Work request 1:
In the Sonzai SDK documentation below, which environment variable can be used instead of passing the API key?
Work request 2:
Extend the Sonzai SDK documentation below, picking up right after its final line.

Extract:
__________________________________________________

Every method is also available as an async variant:

```python
import asyncio
from sonzai import AsyncSonzai

async def main():
    async with AsyncSonzai(api_key="your-api-key") as client:
        # Non-streaming
        response = await client.agents.chat(
            "agent-id",
            messages=[{"role": "user", "content": "Hello!"}],
        )
        print(response.content)

        # Streaming
        async for event in await client.agents.chat(
            "agent-id",
            messages=[{"role": "user", "content": "Tell me a story"}],
            stream=True,
        ):
            print(event.content, end="", flush=True)

asyncio.run(main())
```

## Configuration

```python
client = Sonzai(
    api_key="sk-...",            # or SONZAI_API_KEY env var
    base_url="https://api.sonz.ai",  # or SONZAI_BASE_URL env var
    timeout=30.0,                # request timeout in seconds
    max_retries=2,               # retry count for failed requests
)

__________________________________________________

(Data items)

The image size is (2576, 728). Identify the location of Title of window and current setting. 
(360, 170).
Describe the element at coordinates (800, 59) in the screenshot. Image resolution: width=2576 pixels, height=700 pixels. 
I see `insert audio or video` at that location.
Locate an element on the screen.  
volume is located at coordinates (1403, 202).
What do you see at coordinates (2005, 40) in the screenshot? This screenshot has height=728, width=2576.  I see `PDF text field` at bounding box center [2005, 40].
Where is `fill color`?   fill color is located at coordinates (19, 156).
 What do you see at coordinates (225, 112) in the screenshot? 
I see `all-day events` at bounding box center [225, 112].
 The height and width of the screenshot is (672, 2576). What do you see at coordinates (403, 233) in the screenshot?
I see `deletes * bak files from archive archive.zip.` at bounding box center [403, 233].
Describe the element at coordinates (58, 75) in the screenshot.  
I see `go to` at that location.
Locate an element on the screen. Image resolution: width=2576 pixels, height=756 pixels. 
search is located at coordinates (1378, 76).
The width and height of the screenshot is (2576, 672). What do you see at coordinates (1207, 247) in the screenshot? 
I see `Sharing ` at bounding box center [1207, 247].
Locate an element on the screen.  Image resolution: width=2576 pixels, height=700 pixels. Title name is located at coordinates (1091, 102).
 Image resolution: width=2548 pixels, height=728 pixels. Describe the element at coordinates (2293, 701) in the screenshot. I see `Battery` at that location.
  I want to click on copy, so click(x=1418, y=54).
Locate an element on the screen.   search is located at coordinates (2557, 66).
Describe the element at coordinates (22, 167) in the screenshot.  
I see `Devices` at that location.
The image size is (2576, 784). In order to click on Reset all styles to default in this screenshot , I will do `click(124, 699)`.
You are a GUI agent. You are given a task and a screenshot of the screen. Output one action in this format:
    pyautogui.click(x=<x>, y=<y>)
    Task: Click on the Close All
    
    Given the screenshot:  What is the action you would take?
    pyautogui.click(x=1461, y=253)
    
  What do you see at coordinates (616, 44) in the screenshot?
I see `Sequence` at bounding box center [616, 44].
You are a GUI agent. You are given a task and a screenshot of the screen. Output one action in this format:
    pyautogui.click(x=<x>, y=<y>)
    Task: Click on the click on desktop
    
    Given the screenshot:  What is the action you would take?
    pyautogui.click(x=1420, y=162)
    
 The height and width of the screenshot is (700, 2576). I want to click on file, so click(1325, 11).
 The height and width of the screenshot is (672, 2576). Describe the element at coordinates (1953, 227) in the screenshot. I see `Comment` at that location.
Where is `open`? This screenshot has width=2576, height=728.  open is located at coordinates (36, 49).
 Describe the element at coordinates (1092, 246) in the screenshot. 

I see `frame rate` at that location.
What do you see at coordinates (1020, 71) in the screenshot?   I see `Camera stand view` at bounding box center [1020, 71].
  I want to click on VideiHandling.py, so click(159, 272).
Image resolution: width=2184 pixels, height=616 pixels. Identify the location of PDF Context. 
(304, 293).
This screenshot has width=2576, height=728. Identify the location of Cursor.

__________________________________________________

Your response 1:
SONZAI_API_KEY

Your response 2:
```

## Error Handling

```python
from sonzai import (
    Sonzai,
    AuthenticationError,
    NotFoundError,
    BadRequestError,
    RateLimitError,
    InternalServerError,
    SonzaiError,
)

try:
    response = client.agents.chat("agent-id", messages=[...])
except AuthenticationError:
    print("Invalid API key")
except NotFoundError:
    print("Agent not found")
except RateLimitError:
    print("Rate limit exceeded, try again later")
except SonzaiError as e:
    print(f"API error: {e}")
```

## Development

```bash
# Clone the repo
git clone https://github.com/sonz-ai/sonzai-python.git
cd sonzai-python

# Install dev dependencies
pip install -e ".[dev]"

# Run tests
pytest

# Lint
ruff check src/

# Type check
mypy src/
```

## License

MIT License - see [LICENSE](LICENSE) for details.